The Persistence is Key Method
Monitor his toilet behavior
Spend a couple of days identifying when he goes for a poop. Is it early in the morning or just before bed? Is it 15-20 minutes after a meal?
Be concrete ready
Now you know when he’s likely to go, walk him to the concrete each time you think a stool is fast approaching. If he’s always there when he needs to go, then he’ll have no choice but to go and a habit will quickly form.
To start with you need to reinforce each stool with treats or praise. The better the reward the more eager he’ll be to repeat the behavior.
Encourage if he’s struggling
If he’s not feeling inclined to poop in his new spot, place some feces from the day before there. If it smells like he’s used it as a toilet before, he’ll be more likely to use it.
Cut down on treats
Continue with the above steps for at least a couple of weeks. When he’s finally into the swing of it, you can stop giving him treats and enjoy your poop-free grass!
The Positive Reinforcement Method
It’s important you make the concrete toilet appealing. You can wipe old feces there or put some interesting smells on it. All of this will make him more inclined to go to the toilet there and mark his territory.
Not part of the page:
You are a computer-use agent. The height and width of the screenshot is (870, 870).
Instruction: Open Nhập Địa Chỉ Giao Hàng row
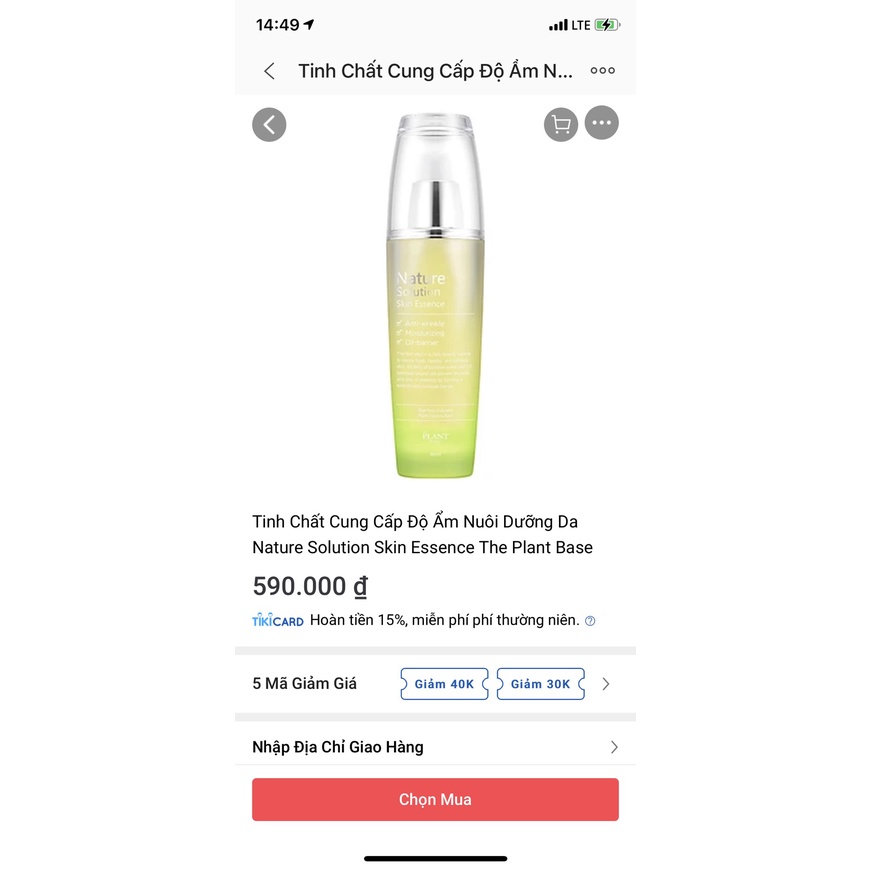[436, 747]
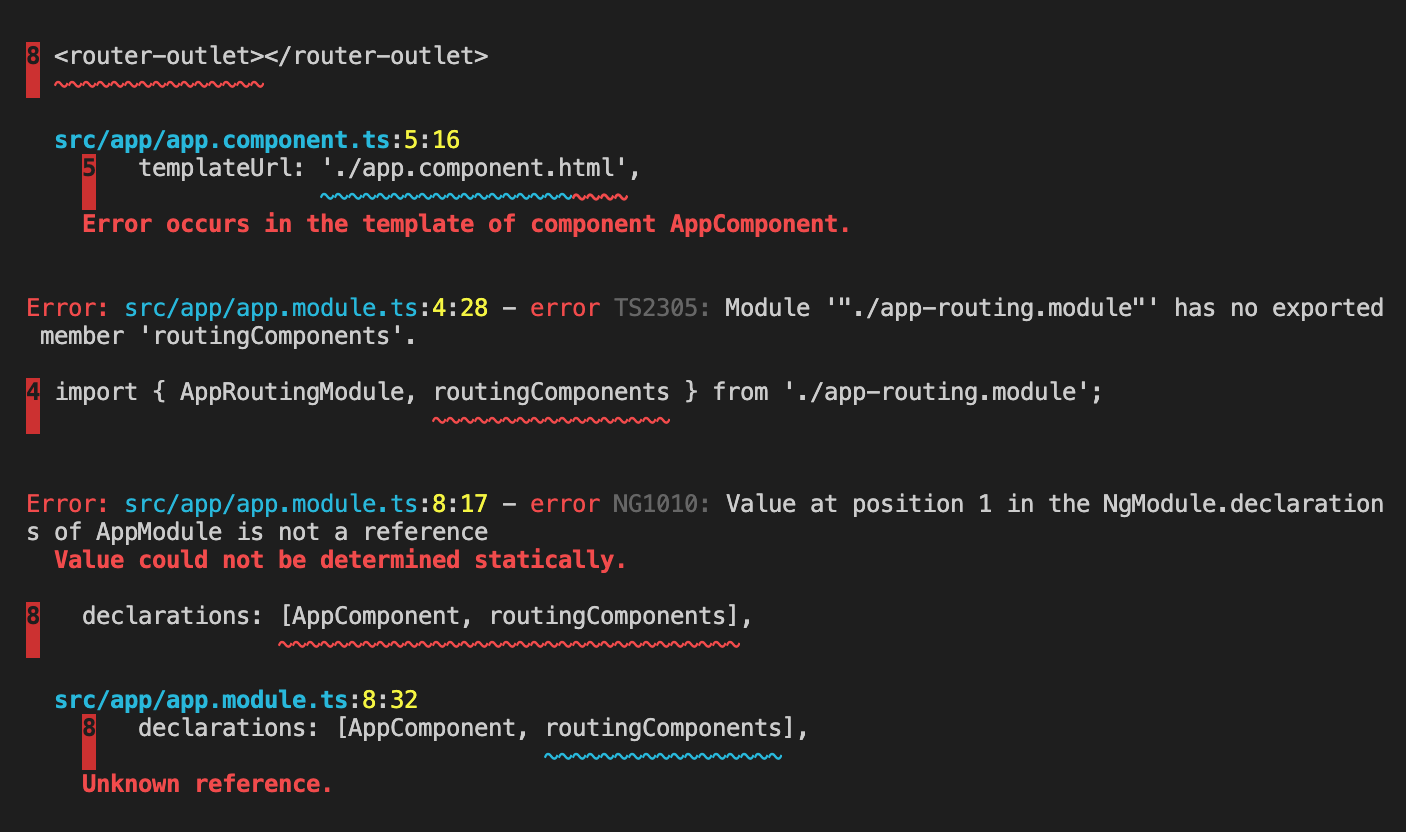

Leash him each time he needs to go
When you think he needs to go, head over to the concrete with him on a leash.
Divert from the grass
If he tries to go on the grass, steer him back towards the concrete. It’s important you keep it light hearted and playful. If he’s scared he won’t want to go to the toilet at all.
Don’t put pressure on him
If you stare at him and push him to go then you may be disappointed. Dogs don’t like to perform with eager audiences and the pressure may have the opposite effect you want. Instead give him time and as much privacy as you can.
Consistency and rewards
Take him to the concrete each time he needs to go. If he gets to go on grass just once, then it could be a major step backwards. You must be consistent until it is fully ingrained into his behavior. When he does go, give him a tasty treat and show him you’re happy to reinforce the habit.